-- DESCRIPTION OF THE TASK --
Without changing a single word, set down all of the records.

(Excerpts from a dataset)
★ ★ ★ ★

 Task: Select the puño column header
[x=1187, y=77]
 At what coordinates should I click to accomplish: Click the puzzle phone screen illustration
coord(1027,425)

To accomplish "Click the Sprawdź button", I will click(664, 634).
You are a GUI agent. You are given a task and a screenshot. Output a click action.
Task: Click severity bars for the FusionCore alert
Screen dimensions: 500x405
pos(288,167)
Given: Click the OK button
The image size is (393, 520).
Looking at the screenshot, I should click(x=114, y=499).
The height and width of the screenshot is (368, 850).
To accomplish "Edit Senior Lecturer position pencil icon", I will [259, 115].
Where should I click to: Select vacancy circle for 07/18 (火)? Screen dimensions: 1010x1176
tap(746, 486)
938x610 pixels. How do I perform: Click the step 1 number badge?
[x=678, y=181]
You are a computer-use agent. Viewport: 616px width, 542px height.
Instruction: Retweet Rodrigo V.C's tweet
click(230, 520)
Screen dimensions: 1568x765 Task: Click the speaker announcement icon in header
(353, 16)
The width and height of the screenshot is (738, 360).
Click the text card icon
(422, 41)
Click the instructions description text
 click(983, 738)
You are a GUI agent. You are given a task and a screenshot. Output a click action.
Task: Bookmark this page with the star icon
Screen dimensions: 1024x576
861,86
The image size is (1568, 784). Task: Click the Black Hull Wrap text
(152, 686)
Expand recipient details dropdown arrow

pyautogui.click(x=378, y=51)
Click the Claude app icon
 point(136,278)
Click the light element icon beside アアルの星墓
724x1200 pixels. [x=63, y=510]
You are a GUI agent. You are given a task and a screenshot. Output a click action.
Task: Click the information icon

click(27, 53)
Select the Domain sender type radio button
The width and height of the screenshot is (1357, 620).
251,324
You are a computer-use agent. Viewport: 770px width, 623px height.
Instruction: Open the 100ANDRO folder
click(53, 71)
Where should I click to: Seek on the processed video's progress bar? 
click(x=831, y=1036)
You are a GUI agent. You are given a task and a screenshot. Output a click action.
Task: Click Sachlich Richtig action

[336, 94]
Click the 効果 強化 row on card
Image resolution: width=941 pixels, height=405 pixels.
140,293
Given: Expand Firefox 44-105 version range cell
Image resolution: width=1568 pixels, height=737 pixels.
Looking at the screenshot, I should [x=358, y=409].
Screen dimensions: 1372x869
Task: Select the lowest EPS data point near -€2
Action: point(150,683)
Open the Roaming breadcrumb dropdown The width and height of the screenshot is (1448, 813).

★ ★ ★ ★

-- EXERCISE SOLUTION --
 Task: Select the puño column header
[x=1187, y=77]
 At what coordinates should I click to accomplish: Click the puzzle phone screen illustration
coord(1027,425)

To accomplish "Click the Sprawdź button", I will click(664, 634).
You are a GUI agent. You are given a task and a screenshot. Output a click action.
Task: Click severity bars for the FusionCore alert
Screen dimensions: 500x405
pos(288,167)
Given: Click the OK button
The image size is (393, 520).
Looking at the screenshot, I should click(x=114, y=499).
The height and width of the screenshot is (368, 850).
To accomplish "Edit Senior Lecturer position pencil icon", I will [259, 115].
Where should I click to: Select vacancy circle for 07/18 (火)? Screen dimensions: 1010x1176
tap(746, 486)
938x610 pixels. How do I perform: Click the step 1 number badge?
[x=678, y=181]
You are a computer-use agent. Viewport: 616px width, 542px height.
Instruction: Retweet Rodrigo V.C's tweet
click(230, 520)
Screen dimensions: 1568x765 Task: Click the speaker announcement icon in header
(353, 16)
The width and height of the screenshot is (738, 360).
Click the text card icon
(422, 41)
Click the instructions description text
 click(983, 738)
You are a GUI agent. You are given a task and a screenshot. Output a click action.
Task: Bookmark this page with the star icon
Screen dimensions: 1024x576
861,86
The image size is (1568, 784). Task: Click the Black Hull Wrap text
(152, 686)
Expand recipient details dropdown arrow

pyautogui.click(x=378, y=51)
Click the Claude app icon
 point(136,278)
Click the light element icon beside アアルの星墓
724x1200 pixels. [x=63, y=510]
You are a GUI agent. You are given a task and a screenshot. Output a click action.
Task: Click the information icon

click(27, 53)
Select the Domain sender type radio button
The width and height of the screenshot is (1357, 620).
251,324
You are a computer-use agent. Viewport: 770px width, 623px height.
Instruction: Open the 100ANDRO folder
click(53, 71)
Where should I click to: Seek on the processed video's progress bar? 
click(x=831, y=1036)
You are a GUI agent. You are given a task and a screenshot. Output a click action.
Task: Click Sachlich Richtig action

[336, 94]
Click the 効果 強化 row on card
Image resolution: width=941 pixels, height=405 pixels.
140,293
Given: Expand Firefox 44-105 version range cell
Image resolution: width=1568 pixels, height=737 pixels.
Looking at the screenshot, I should [x=358, y=409].
Screen dimensions: 1372x869
Task: Select the lowest EPS data point near -€2
Action: point(150,683)
Open the Roaming breadcrumb dropdown The width and height of the screenshot is (1448, 813).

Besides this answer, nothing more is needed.